§ DATASET EXTRACT:

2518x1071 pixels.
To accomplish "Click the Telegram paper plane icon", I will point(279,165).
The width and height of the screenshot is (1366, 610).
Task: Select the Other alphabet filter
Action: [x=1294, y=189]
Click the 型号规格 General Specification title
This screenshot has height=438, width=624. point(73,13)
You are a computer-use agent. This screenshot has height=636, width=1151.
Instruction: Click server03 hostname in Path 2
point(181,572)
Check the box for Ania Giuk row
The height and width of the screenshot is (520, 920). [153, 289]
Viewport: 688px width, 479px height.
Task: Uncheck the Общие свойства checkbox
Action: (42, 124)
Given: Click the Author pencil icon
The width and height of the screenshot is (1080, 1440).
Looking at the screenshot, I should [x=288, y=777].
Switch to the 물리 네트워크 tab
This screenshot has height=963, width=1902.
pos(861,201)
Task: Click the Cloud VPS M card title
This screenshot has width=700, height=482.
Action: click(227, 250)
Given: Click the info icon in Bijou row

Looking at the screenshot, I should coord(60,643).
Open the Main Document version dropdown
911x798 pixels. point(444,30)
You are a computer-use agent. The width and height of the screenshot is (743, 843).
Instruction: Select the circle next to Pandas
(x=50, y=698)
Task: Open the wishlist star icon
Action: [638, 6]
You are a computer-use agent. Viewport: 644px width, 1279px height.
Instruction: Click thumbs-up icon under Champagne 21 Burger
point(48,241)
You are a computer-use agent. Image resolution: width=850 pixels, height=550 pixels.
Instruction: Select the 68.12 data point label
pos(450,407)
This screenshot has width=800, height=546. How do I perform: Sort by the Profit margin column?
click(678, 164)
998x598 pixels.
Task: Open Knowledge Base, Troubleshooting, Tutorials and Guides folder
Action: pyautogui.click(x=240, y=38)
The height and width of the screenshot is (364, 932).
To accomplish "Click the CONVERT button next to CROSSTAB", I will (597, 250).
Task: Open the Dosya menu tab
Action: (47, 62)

§ WHAT YOU WILL DO: What is needed is each line of the entries that contains the word "agent".

§ ANSWER SPACE:
You are a computer-use agent. This screenshot has height=636, width=1151.
You are a computer-use agent. The width and height of the screenshot is (743, 843).
You are a computer-use agent. Viewport: 644px width, 1279px height.
You are a computer-use agent. Image resolution: width=850 pixels, height=550 pixels.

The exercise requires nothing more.